Recently, I have been working on my mystery French mixte with its Oscar Egg lugs.  The bike was equipped with tubulars which have proven to be a challenge to keep maintained, as I haven’t ridden this bike on a regular basis, even though they do offer a beautiful and comfortable ride. The glue holding the tires to the rims is no longer robust.  So, upon deciding to temporarily replace the tubular wheelset with a clincher set from the same early 1950’s era, I needed to perform a few tweaks to the Simplex TDF rear derailleur in order to get this bike set up so that I can ride it with more regularity.

My replacement clincher wheels are 700c 1950’s Super Champion rims laced to Normandy hubs.  I wanted to lower the gearing from the the original configuration, but had read that these rear derailleurs can only manage about 24-25 teeth maximum on the freewheel.  I found a 5 speed freewheel with French threads with a largest 25 tooth cog, and then adjusted the internal threaded shaft on the Simplex TDF rear derailleur to tune out the highest fifth gear, as this derailleur can only accommodate 4 gears.  (The bikes’ original drilled Regina freewheel’s largest cog is 21T).  This is accomplished by loosening and removing the nut on top of the knurled washer, and turning the threaded shaft as needed to position it correctly so that the chain lines up with the smallest and largest cogs as the pull chain is moved through its range of motion.  It takes a bit of trial and error.  The knurled nut is meant to be used to turn the shaft, but if that proves difficult, there are flats on the shaft which engage with a 12mm wrench.
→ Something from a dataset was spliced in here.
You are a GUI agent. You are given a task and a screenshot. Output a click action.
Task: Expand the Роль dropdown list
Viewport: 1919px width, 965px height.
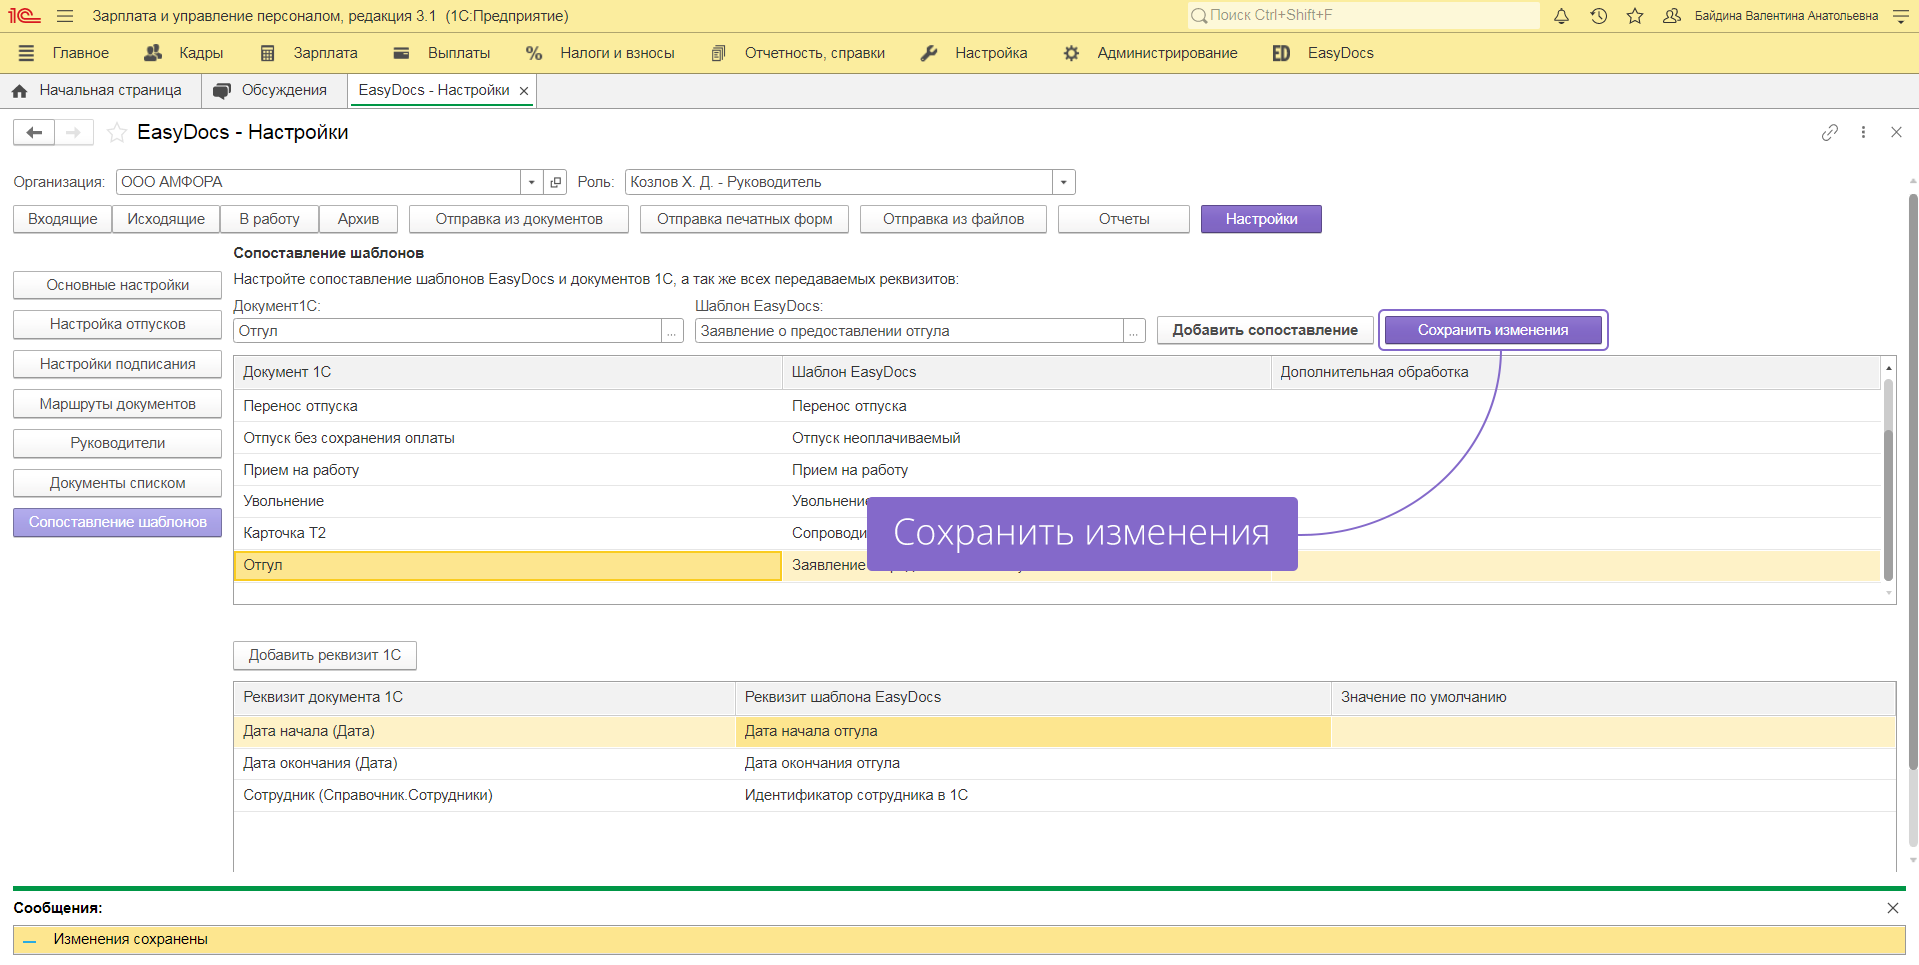1063,182
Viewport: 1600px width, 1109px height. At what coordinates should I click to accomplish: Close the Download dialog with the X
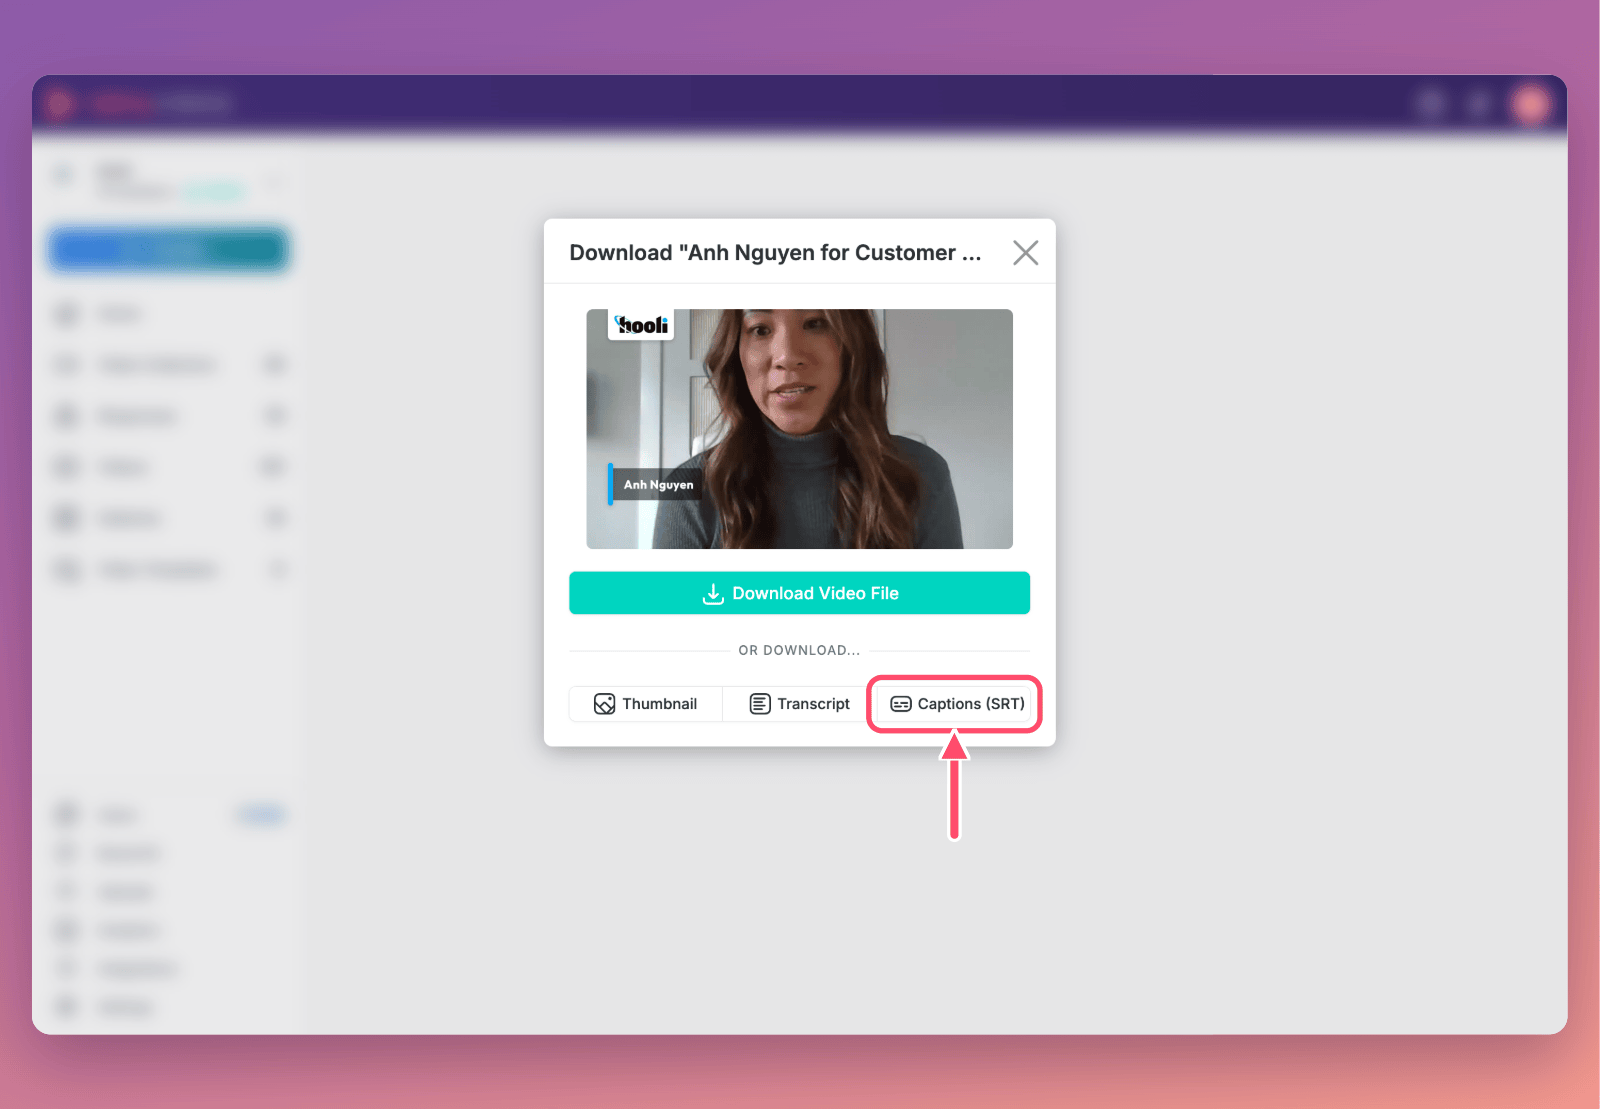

Once the alignment to the cogs was correct, I proceeded to adjust the derailleur using the two spring tension adjustments available in this 1950’s rear derailluer:  chain tension, and pulley tension.  The chain tension is controlled by the spring on the arm, and the pulley tension is controlled by the tension on the pulley spring, using the notched mechanism, shown above.  Moving the pulley spring’s position clockwise increases the pulley tension.

Before going further into the weeds, it’s always a good idea to look at a component’s schematics.  Here is the front page of the TDF instruction guide included with these models.  I also consulted the excellent advice from Peter Underwood at the Classic Lightweights website.  After some contemplation, I decided to overhaul a NOS Simplex TDF that I had in inventory, which needed cleaning and re-greasing, hoping this would illuminate this derailleur model’s nuances.

Upon removing the outer nut with a 17mm wrench, I proceeded to removed the pulley cage, which takes an 11m wrench.  The outer steel flexible cover over the shaft reveals an internal spring.  This model had lots of extra washers, which I ended up not replacing (more later!).  After cleaning and lubricating all the parts, came the difficult task of getting the pulley cage back on to the shaft, with its attendant spring.  After some trial and error, I realized there is always a trick to getting derailleur spring back where it should be.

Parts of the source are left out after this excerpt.